PCR-Based Diagnostics Put to the Test

Scientists Combine, Enhance, and Tweak the Technique to Fit Desired Dx Applications
  • Josh P. Roberts

PCR is a workhorse of biotech—whether it’s being used to prepare samples for another assay, or to assay samples from another preparation. From the search for point mutations to discovery of methylated DNA biomarkers, homebrew tests can be crafted to fill in where off-the-shelf kits fall short.

Real-time (q)PCR gives quantitative readings while end-point PCR affords digital answers, which can themselves be quantitative. Researchers at Select Sciences’ “qPCR Europe Conference”, held in Munich last month, powwowed about what uses they put it to in their search for more reliable, sensitive, automatable, and innovative diagnostics.

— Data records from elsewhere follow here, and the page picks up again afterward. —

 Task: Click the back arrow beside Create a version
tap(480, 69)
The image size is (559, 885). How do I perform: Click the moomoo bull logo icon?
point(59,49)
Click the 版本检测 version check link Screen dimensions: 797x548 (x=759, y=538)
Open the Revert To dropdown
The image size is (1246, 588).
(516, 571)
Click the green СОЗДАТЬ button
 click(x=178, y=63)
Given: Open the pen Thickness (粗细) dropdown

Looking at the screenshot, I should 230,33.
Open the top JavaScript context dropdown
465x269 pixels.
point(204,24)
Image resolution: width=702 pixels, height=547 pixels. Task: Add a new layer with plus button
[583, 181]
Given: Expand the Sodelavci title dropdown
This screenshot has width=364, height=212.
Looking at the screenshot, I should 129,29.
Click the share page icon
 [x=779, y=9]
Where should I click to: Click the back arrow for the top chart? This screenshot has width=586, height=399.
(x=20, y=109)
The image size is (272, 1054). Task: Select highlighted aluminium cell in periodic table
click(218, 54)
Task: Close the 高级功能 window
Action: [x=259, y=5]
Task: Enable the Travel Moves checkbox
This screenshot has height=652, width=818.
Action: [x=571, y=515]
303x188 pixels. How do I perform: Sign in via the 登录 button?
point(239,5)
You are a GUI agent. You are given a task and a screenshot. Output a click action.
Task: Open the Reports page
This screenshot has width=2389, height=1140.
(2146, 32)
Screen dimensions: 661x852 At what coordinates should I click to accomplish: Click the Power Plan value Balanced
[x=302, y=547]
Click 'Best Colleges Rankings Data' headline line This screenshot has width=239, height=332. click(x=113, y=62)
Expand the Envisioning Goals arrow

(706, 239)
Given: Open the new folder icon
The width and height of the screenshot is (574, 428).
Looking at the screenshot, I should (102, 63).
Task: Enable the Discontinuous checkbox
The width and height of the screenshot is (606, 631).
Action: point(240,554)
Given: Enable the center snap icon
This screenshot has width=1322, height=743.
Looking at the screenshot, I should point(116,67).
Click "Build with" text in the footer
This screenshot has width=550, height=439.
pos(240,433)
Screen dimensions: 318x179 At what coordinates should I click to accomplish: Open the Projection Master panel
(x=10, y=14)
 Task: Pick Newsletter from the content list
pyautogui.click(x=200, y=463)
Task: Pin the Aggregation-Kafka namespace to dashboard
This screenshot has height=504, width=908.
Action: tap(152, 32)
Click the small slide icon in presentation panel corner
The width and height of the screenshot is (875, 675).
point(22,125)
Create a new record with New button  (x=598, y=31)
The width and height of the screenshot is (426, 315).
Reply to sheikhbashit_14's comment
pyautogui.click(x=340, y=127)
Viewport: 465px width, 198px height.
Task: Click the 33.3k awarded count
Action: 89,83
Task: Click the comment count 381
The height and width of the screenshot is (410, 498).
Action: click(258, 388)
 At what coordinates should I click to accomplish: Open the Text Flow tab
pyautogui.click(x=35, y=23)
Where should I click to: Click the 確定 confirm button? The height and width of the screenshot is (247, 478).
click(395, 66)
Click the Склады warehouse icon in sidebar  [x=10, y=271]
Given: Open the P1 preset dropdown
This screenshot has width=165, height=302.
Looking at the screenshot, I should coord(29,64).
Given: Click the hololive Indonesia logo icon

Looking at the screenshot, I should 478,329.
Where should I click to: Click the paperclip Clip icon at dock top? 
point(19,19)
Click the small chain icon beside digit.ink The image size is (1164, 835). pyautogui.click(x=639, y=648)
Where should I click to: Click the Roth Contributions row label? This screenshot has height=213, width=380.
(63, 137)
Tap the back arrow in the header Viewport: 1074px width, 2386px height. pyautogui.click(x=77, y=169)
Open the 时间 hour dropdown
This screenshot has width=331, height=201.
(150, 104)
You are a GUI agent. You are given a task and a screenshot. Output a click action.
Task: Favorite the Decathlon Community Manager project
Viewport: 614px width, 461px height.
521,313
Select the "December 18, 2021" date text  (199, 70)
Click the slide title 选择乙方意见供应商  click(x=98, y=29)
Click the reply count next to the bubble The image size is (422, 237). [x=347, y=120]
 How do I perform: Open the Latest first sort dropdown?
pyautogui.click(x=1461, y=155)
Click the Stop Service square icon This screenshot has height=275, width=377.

Ready-to-use kits are available for PCR-based diagnosis of many, if not most, of the viral infections that routinely find their way into the clinic. Yet when it comes to highly pathogenic viruses like pox viruses—which, because they can quickly kill off their hosts, tend to be far less common—“there’s definitely no market,” noted Andreas Nitsche, Ph.D., of the Center for Biological Safety 1 at the Robert Koch Institute in Berlin.

To identify such pathogens “you first need your own assays—your own assay design, your own controls, your own procedures how to establish such an assay,” he explained. “It’s not like a routine clinical lab.” The generic infectious agent needs to be found, and then the species or variant identified. For this, the pox expert says, bioinformatics plays an increasingly important role.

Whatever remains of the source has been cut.